“I didn’t think ye would … and I wouldn’t have blamed ye for it.” Cait drew in a whispery breath. “I never treated ye right, Ella … and I’m sorry for it.”
Ella swallowed hard. The pain in the center of her chest had now spread up to her throat. Her eyes stung as she blinked back tears.
Mother Mary, please give me strength. She wasn’t sure what she’d expected upon her return—perhaps to encounter a mother as haughty and critical as ever—but this soft, broken individual wasn’t it.
It ripped a hole in her chest to see her mother so diminished. She almost wished for a tongue-lashing. It would be easier to bear.
“It’s all in the past now, Ma,” Ella whispered. “Ye should know that I’ve been very happy at Kilbride. A nun’s life suits me well.”
“I would have liked to have done God’s work,” her mother admitted.
“But ye chose to become a wife and mother instead … that too is a good choice.”
Cait Fraser huffed, some of her old fire returning for an instant. “I thought so once, but with the years, I found myself wishing I’d made a different choice.” She broke off there, recovering her breath. It worried Ella to see that even speaking taxed her mother. “Don’t mistake me, I don’t regret having ye and yer sister,” Cait continued weakly. “It’s just that I’ve always yearned for a simple life that I could dedicate entirely to our Lord.”
“Kilbride Abbey would have certainly given ye that,” Ella replied softly. “I find myself missing its serenity already.”
Cait’s mouth curved. “Ye were so spirited once … I was sure ye wouldn’t take to such a life.” She paused then, her sunken chest rising and falling sharply under her high-necked night-rail. “I was so hard on ye, lass. I favored Innis … and always compared ye to her.”
“I know,” Ella replied, her voice still soft. “But all of that is forgotten now.”
That wasn’t entirely true, yet her mother didn’t need to hear it. Best to let a dying woman make peace with her past.
“But I was wrong to do so.” Some of the fire of old lit in Cait’s blue eyes. Her thin fingers wrapped around Ella’s, squeezing with surprising strength. “Innis was quiet and biddable, but ye had a spine. I tried to beat it out of ye, to scold it out of ye … but for a long while now, I have regretted my actions. Will ye ever forgive me, lass?”
“Aye, Ma.” Tears ran down Ella’s cheeks, but she didn’t reach up to brush them away.

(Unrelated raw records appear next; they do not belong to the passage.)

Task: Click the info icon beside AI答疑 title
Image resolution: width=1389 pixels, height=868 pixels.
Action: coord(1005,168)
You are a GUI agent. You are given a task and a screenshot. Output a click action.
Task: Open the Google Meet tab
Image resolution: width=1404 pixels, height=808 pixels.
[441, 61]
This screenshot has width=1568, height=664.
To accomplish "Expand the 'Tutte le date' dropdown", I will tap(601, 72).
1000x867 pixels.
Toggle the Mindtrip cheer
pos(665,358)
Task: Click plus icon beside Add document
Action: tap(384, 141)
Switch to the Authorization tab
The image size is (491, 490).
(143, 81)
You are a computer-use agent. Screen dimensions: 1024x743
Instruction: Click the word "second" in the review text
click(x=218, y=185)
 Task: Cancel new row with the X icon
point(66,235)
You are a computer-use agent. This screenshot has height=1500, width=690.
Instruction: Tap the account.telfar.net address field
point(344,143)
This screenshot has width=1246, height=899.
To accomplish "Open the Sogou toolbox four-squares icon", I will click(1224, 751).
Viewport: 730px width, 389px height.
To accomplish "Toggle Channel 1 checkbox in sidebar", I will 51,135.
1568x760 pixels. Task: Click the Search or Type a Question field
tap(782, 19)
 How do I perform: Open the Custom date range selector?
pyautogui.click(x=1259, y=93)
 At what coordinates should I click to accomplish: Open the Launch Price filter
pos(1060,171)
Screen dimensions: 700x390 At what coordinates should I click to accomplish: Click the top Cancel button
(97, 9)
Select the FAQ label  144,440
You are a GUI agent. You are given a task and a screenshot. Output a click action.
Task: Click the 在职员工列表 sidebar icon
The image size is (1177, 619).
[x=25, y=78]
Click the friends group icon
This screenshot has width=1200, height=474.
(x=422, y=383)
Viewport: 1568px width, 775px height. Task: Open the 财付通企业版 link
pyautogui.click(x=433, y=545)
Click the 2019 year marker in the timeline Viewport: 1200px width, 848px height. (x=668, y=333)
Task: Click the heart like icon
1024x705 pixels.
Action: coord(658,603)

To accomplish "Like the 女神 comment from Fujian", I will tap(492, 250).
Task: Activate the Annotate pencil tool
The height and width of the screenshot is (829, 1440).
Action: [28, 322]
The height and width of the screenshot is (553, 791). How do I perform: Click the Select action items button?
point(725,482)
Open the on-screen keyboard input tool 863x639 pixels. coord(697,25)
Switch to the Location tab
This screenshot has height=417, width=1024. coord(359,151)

Their gazes locked and held for a long instant, before Cait Fraser’s grip tightened around the crucifix she still grasped with her free hand.
“Will ye pray with me, Ella?” she asked, her voice husky.
Ella nodded, smiling through her tears. “Of course I will.”
Ella’s father was waiting for her when she left her mother’s sick room.
Stewart Fraser had gotten broader and greyer in the nearly two decades since they’d last seen each other. His face was even more careworn than Ella remembered, although his hazel eyes were just as kind.
Wordlessly, he enfolded Ella in a bear-hug, and when they drew apart, his eyes were gleaming.
“It is good to see ye, lass,” he rumbled. “The years have made ye even bonnier than I remember.”
Ella favored her father with a watery smile. “I have missed ye, Da,” Ella replied. It was the truth. She’d often railed at her father for allowing his wife to be such a shrew, yet for every harsh word that Cait had rained down upon Ella, Stewart had gifted her three gentle ones.
“Are ye happy, Ella?” he asked softly. “I’ve often wondered about ye over the years.”
“I am content, Da,” Ella replied.
A weight appeared to lift from him at her words, and Stewart loosed a sigh. “That is a relief to hear.”
Ella’s gaze roamed his rugged face. As a younger man, he’d been handsome in that rangy way of the Fraser men: tall and flame-haired. Although he lacked the arrogant bearing of his cousin, Morgan Fraser—the chieftain of the Frasers of Skye. These days his once bright hair had faded to a rusty grey.
“Ma is so frail,” Ella murmured, threading her arm through her father’s and letting him lead her away down the narrow corridor. Night had just fallen, and cressets now burned upon the pitted stone walls. “I barely recognized her.”
“Aye … she is a changed woman,” Stewart replied. “More than just physically … as I am sure ye noted.”
Ella nodded, her throat thickening. “I’ve never known her so … soft.”
Her father grunted. “Aye … it’s just a pity that it took a fatal illness for her to see clearly.”